What to produce: Nothing but the lines from the one containing "Clear the bottom search box with its X" through the last line of the records belongs in the answer, copied exactly and with the pictures left out.

Provided material:
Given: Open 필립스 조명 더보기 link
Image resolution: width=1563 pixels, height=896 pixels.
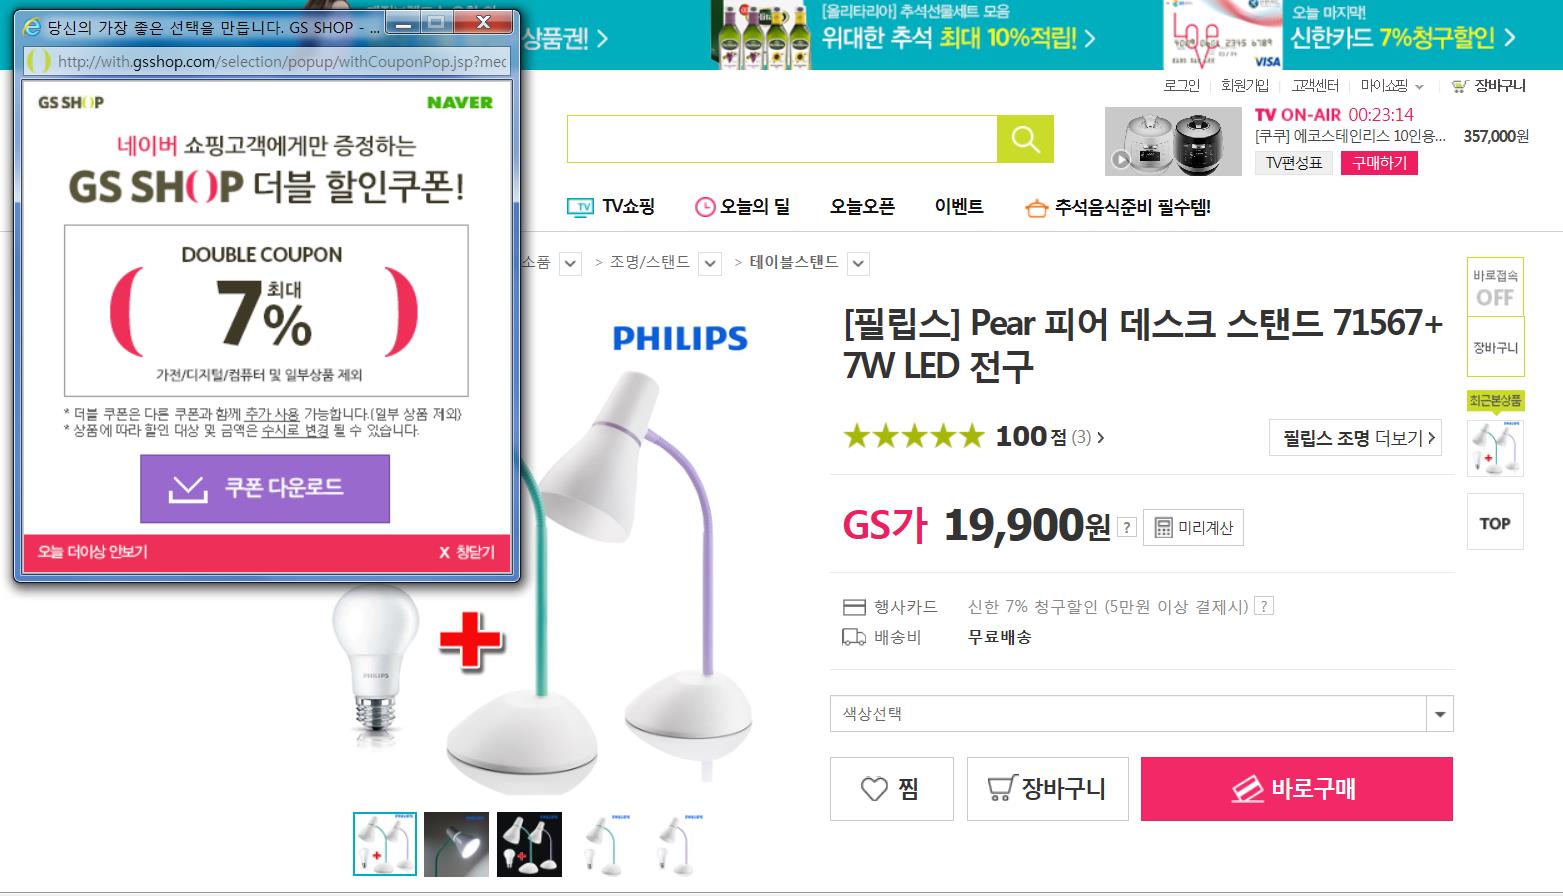Looking at the screenshot, I should point(1355,438).
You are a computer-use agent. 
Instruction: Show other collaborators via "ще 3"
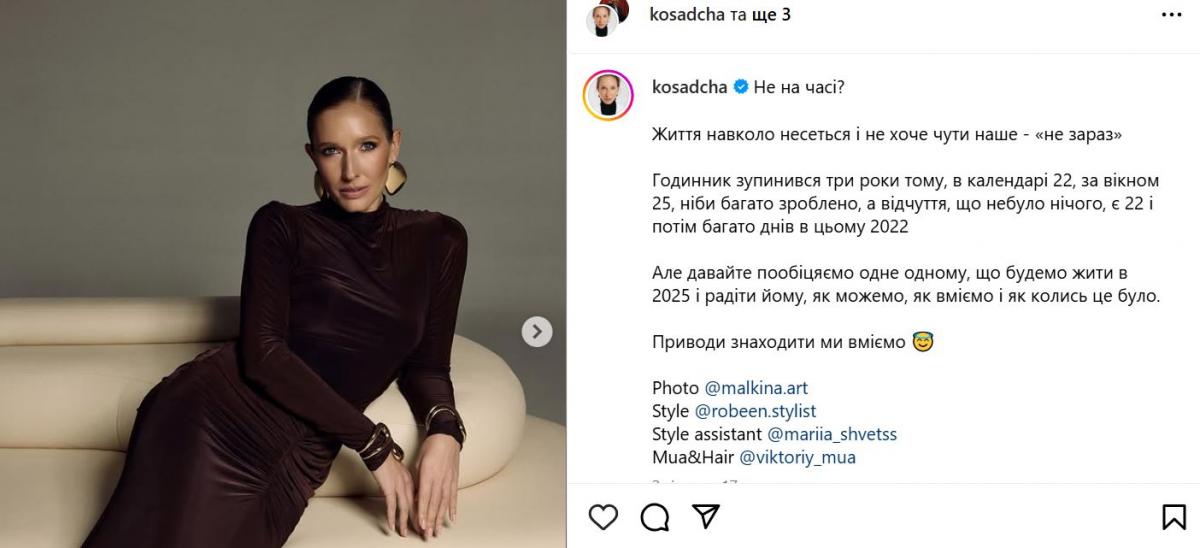click(x=770, y=15)
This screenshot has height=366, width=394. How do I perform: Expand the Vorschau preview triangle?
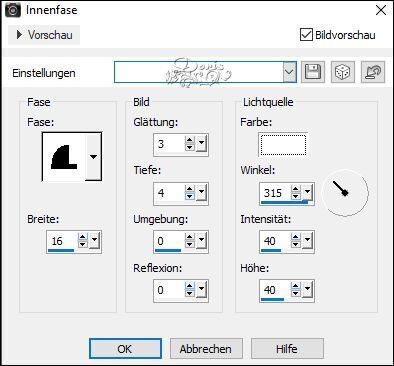tap(19, 34)
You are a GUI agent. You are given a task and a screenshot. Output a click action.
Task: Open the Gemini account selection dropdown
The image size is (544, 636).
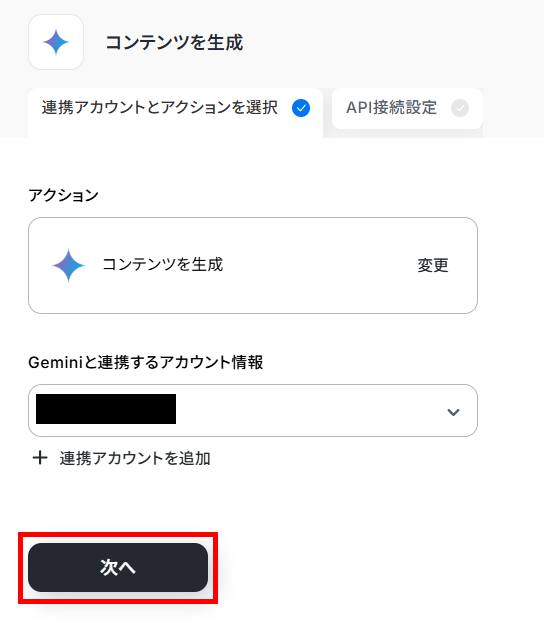[253, 410]
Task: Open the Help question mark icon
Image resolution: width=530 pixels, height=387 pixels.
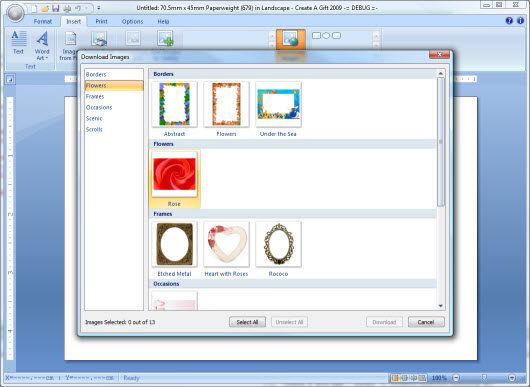Action: [509, 21]
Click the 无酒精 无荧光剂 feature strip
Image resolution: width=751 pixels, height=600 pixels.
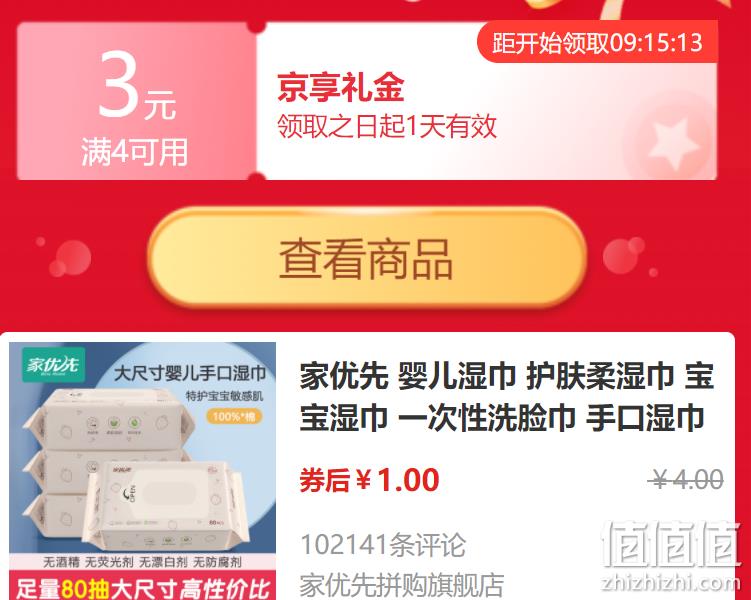pyautogui.click(x=143, y=562)
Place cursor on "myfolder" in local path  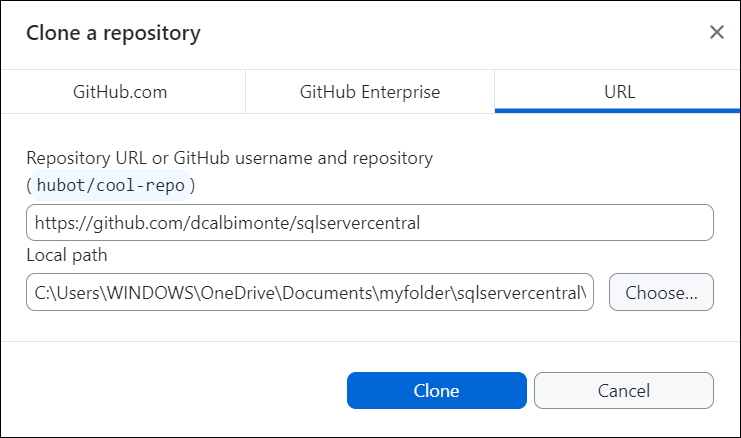click(410, 293)
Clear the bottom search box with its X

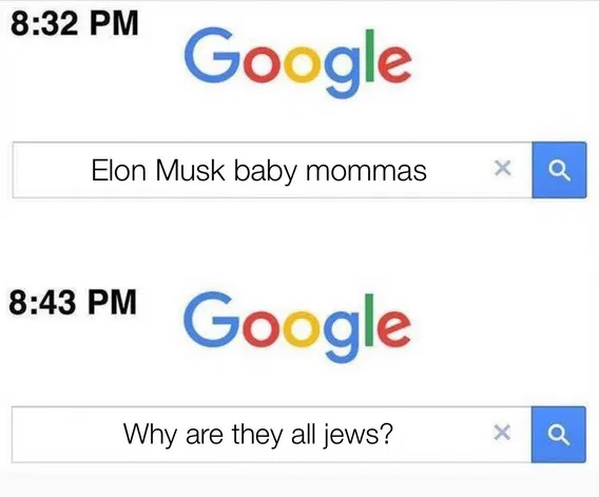pos(502,432)
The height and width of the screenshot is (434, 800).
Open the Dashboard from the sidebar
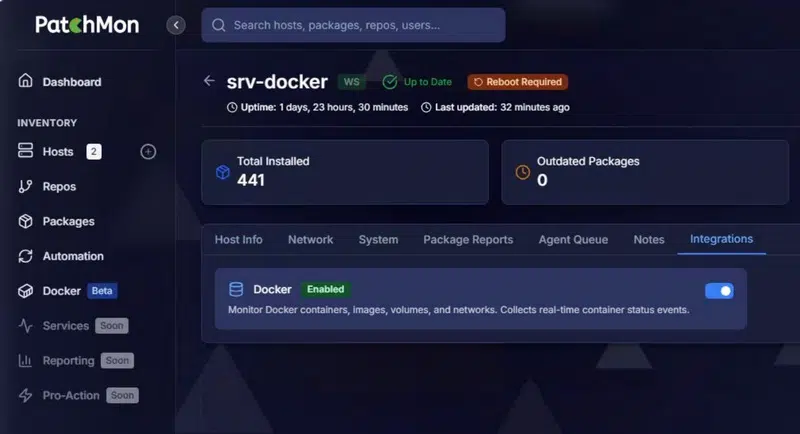(x=71, y=82)
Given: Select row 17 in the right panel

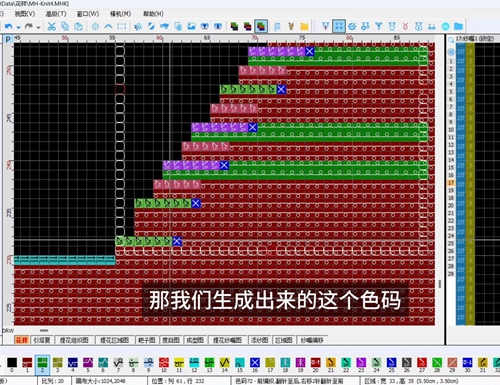Looking at the screenshot, I should (x=451, y=183).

Output for this exercise:
Clear the bottom search box with its X

pos(502,432)
The height and width of the screenshot is (434, 800).
Open the Dashboard from the sidebar
(x=71, y=82)
Given: Select row 17 in the right panel

Looking at the screenshot, I should (x=451, y=183).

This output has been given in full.